Task goal -> From the entries below, retype only the lines from the one with "Image resolution: width=1024 pixels, height=640 pixels. At" through the one with "490). pyautogui.click(x=190, y=315)", exactly as written.

━━━━━━

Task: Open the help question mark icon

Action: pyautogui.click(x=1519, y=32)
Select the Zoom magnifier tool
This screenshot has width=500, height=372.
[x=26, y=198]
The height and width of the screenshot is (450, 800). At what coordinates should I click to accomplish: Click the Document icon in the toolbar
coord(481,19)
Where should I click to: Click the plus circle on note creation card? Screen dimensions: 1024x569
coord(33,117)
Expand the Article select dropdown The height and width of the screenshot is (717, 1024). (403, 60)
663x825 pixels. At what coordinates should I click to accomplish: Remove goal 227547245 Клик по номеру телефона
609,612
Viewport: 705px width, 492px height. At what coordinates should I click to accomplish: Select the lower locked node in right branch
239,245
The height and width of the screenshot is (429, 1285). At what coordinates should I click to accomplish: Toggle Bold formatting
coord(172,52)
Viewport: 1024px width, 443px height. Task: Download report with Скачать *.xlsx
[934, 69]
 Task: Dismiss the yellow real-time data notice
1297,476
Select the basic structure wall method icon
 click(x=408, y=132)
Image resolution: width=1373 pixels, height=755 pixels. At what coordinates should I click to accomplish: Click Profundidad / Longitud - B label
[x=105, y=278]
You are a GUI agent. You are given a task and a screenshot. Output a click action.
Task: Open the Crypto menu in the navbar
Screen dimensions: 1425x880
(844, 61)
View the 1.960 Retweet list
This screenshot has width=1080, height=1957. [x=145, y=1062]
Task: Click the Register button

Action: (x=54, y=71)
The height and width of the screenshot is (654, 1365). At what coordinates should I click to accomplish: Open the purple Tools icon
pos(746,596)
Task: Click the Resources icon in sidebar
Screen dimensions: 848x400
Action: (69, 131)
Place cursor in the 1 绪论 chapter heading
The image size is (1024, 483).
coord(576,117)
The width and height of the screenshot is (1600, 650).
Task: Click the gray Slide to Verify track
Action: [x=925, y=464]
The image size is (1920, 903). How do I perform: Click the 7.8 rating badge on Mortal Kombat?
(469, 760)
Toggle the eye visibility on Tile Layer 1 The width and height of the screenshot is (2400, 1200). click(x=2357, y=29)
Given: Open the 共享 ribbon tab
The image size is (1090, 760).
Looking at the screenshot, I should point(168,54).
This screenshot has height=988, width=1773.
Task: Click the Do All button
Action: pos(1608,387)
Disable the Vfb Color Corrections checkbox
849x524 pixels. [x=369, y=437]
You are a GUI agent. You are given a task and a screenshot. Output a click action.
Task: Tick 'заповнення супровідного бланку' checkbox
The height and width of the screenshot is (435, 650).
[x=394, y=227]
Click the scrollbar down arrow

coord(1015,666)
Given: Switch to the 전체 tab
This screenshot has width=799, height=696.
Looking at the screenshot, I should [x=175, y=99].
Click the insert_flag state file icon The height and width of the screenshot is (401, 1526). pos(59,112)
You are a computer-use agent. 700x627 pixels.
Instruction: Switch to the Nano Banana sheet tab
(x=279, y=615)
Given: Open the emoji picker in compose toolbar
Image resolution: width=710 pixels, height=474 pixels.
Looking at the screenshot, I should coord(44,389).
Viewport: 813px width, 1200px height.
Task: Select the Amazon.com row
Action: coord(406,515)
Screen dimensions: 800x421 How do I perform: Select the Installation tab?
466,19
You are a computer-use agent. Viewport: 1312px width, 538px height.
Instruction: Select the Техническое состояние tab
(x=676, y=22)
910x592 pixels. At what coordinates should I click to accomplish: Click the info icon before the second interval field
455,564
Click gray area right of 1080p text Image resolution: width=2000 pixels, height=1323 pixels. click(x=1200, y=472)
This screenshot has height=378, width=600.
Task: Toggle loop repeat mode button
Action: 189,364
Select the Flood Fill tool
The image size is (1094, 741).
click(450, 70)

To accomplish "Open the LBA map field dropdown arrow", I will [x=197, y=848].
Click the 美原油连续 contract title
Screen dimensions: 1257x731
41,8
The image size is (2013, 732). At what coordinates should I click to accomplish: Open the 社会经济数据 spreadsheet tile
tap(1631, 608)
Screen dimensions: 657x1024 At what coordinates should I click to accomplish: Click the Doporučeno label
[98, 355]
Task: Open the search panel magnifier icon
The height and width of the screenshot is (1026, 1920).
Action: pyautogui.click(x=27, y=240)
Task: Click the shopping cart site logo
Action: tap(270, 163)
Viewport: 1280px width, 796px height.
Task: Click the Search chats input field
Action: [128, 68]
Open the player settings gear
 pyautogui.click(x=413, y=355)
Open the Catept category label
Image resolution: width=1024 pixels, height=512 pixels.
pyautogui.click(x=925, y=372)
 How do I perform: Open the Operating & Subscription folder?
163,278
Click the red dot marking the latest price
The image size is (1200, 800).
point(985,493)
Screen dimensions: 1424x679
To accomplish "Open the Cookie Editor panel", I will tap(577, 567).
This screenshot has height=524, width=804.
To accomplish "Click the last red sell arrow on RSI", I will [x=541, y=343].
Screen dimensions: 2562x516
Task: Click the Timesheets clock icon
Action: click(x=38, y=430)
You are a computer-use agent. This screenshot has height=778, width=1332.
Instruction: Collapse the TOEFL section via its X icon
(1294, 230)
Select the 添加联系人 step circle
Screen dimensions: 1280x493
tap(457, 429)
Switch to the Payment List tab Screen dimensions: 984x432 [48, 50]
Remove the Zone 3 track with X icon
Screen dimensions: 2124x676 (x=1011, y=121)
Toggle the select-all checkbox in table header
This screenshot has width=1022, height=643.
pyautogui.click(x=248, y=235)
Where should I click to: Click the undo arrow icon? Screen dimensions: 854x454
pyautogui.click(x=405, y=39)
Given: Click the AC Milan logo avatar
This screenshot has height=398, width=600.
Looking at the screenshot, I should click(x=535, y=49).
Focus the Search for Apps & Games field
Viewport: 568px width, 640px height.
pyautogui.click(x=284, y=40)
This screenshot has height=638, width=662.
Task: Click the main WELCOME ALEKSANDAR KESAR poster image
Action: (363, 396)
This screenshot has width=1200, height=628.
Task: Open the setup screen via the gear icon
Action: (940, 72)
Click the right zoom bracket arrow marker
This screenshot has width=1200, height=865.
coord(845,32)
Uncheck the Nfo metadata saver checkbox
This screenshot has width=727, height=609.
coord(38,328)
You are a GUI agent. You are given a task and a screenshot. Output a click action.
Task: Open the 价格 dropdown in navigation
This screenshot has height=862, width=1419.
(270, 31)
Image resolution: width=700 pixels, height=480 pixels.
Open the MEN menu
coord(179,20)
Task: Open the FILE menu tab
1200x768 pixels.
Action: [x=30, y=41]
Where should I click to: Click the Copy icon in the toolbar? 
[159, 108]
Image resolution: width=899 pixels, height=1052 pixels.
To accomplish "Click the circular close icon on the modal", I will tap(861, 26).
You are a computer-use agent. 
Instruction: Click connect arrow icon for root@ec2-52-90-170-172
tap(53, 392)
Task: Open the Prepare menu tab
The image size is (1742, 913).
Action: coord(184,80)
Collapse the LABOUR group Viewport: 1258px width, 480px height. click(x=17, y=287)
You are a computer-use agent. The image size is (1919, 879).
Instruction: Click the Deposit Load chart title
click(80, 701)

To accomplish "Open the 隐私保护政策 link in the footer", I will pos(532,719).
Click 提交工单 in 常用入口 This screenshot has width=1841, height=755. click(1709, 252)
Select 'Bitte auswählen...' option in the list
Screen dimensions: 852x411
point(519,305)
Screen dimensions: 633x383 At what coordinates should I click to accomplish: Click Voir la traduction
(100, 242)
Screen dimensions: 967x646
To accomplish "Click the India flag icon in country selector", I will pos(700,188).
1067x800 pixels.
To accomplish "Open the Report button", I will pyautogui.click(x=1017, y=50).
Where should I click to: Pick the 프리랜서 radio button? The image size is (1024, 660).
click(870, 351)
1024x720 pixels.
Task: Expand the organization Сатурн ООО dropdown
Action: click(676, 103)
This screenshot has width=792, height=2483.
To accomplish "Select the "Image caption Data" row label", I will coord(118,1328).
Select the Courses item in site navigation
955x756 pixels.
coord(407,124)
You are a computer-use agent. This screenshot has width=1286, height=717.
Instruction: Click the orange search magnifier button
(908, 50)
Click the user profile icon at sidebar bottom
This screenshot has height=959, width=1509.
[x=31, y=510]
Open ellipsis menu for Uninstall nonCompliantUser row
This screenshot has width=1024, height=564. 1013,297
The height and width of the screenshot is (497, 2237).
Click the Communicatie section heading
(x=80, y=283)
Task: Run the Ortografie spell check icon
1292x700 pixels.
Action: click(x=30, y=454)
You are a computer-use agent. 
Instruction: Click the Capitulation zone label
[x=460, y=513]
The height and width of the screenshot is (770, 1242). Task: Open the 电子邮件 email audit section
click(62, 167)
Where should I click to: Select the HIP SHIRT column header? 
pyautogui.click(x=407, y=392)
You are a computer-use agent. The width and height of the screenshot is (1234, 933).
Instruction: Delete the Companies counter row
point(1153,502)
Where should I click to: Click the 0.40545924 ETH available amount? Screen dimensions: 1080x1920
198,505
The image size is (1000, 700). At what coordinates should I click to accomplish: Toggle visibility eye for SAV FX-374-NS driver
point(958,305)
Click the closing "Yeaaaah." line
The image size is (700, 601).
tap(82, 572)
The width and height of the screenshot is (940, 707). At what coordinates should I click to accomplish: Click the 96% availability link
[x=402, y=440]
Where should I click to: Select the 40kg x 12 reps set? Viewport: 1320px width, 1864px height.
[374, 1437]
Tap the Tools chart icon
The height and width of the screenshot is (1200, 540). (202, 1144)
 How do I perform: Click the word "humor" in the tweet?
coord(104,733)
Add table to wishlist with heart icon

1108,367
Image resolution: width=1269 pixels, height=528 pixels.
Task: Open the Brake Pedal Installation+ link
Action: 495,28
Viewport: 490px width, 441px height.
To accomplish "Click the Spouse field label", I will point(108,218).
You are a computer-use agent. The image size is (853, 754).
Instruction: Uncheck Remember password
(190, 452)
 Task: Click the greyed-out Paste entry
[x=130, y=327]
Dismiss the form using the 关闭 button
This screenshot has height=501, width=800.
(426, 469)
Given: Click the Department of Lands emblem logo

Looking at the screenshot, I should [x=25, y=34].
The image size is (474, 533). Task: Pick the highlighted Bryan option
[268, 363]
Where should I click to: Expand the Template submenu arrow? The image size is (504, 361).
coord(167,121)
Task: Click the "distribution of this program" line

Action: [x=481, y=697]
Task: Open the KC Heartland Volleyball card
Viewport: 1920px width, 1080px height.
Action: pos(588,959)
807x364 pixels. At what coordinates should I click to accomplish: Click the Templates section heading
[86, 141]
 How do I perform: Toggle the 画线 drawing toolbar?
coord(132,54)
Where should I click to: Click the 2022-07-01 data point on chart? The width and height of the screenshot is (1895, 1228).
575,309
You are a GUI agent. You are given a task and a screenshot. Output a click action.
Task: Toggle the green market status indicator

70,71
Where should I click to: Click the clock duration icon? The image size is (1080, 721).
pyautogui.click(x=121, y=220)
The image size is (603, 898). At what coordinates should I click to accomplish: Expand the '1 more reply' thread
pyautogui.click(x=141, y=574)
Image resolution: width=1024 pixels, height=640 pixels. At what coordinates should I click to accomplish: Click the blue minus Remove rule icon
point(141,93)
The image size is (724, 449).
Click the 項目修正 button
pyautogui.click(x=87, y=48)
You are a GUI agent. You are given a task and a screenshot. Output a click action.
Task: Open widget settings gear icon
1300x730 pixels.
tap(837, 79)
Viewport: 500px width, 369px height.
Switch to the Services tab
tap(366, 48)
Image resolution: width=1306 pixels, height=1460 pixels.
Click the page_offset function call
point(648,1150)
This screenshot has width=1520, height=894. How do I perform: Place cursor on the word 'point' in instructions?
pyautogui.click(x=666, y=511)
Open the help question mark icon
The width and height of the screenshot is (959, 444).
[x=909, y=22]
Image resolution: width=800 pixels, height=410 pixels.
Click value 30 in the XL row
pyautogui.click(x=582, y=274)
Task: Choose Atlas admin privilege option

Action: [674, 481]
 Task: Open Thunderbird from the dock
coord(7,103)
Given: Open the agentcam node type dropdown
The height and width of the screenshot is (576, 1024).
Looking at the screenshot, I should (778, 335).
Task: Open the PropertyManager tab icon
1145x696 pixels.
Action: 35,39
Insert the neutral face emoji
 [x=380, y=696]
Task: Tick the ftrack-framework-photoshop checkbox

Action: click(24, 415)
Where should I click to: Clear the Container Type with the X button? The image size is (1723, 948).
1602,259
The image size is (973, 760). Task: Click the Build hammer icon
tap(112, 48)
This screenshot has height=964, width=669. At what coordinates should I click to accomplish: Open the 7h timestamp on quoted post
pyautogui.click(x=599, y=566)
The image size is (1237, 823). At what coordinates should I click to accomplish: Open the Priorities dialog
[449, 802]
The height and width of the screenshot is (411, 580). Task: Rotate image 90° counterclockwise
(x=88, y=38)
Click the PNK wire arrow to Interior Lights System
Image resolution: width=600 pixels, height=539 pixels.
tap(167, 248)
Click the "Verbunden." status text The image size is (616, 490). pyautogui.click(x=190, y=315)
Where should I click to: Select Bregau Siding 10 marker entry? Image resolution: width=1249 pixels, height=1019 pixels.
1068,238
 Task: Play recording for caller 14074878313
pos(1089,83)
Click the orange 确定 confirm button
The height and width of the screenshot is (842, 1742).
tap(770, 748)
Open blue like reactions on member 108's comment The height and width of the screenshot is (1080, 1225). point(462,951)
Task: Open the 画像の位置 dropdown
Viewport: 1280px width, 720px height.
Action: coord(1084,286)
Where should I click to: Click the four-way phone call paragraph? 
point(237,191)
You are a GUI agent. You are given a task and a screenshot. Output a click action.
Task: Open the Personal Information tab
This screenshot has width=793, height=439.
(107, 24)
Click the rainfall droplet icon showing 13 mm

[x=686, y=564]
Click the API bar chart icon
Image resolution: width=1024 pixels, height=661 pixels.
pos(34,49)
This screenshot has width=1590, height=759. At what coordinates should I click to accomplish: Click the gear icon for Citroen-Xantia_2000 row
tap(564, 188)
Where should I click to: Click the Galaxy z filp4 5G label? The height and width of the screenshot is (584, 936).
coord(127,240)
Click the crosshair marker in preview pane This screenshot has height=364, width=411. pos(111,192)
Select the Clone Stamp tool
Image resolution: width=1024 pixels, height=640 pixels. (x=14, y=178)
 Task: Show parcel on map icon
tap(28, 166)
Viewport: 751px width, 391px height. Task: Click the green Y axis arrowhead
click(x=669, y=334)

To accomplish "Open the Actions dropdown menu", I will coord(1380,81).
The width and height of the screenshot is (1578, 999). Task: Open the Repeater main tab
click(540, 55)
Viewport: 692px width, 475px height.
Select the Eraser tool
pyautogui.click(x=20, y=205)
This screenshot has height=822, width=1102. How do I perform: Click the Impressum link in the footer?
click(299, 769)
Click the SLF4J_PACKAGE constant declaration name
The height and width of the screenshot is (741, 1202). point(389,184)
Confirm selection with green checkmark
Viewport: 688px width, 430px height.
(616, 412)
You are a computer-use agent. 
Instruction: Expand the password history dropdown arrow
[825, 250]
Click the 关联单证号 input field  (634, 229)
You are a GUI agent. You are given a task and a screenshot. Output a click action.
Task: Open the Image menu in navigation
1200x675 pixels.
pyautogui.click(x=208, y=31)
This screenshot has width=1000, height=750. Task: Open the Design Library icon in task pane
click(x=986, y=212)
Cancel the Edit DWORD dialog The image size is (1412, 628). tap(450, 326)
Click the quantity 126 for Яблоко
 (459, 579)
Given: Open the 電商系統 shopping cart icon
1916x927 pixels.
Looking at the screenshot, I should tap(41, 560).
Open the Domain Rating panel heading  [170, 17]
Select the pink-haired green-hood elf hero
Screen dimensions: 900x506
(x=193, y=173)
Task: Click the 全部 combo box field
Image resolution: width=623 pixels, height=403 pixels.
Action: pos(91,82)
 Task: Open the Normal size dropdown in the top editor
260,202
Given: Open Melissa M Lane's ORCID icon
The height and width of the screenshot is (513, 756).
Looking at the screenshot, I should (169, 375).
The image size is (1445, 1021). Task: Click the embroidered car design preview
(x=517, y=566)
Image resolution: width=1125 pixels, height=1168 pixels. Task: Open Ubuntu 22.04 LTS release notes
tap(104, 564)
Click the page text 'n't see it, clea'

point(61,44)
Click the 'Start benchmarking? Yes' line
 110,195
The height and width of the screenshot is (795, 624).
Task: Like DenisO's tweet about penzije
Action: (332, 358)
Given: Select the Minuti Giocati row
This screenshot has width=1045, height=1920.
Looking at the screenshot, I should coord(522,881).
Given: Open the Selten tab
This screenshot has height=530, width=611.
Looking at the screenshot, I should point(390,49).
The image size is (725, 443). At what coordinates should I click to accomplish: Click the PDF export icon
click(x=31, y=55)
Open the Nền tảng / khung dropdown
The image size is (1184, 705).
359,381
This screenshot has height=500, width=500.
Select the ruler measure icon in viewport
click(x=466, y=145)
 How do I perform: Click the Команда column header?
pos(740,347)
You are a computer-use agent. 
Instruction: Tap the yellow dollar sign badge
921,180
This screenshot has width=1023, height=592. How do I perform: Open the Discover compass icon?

━━━━━━

Response below ->
Image resolution: width=1024 pixels, height=640 pixels. At what coordinates should I click to accomplish: Click the blue minus Remove rule icon
point(141,93)
The image size is (724, 449).
Click the 項目修正 button
pyautogui.click(x=87, y=48)
You are a GUI agent. You are given a task and a screenshot. Output a click action.
Task: Open widget settings gear icon
1300x730 pixels.
tap(837, 79)
Viewport: 500px width, 369px height.
Switch to the Services tab
tap(366, 48)
Image resolution: width=1306 pixels, height=1460 pixels.
Click the page_offset function call
point(648,1150)
This screenshot has width=1520, height=894. How do I perform: Place cursor on the word 'point' in instructions?
pyautogui.click(x=666, y=511)
Open the help question mark icon
The width and height of the screenshot is (959, 444).
[x=909, y=22]
Image resolution: width=800 pixels, height=410 pixels.
Click value 30 in the XL row
pyautogui.click(x=582, y=274)
Task: Choose Atlas admin privilege option

Action: [674, 481]
 Task: Open Thunderbird from the dock
coord(7,103)
Given: Open the agentcam node type dropdown
The height and width of the screenshot is (576, 1024).
Looking at the screenshot, I should (778, 335).
Task: Open the PropertyManager tab icon
1145x696 pixels.
Action: 35,39
Insert the neutral face emoji
 [x=380, y=696]
Task: Tick the ftrack-framework-photoshop checkbox

Action: click(24, 415)
Where should I click to: Clear the Container Type with the X button? The image size is (1723, 948).
1602,259
The image size is (973, 760). Task: Click the Build hammer icon
tap(112, 48)
This screenshot has height=964, width=669. At what coordinates should I click to accomplish: Open the 7h timestamp on quoted post
pyautogui.click(x=599, y=566)
The image size is (1237, 823). At what coordinates should I click to accomplish: Open the Priorities dialog
[449, 802]
The height and width of the screenshot is (411, 580). Task: Rotate image 90° counterclockwise
(x=88, y=38)
Click the PNK wire arrow to Interior Lights System
Image resolution: width=600 pixels, height=539 pixels.
tap(167, 248)
Click the "Verbunden." status text The image size is (616, 490). pyautogui.click(x=190, y=315)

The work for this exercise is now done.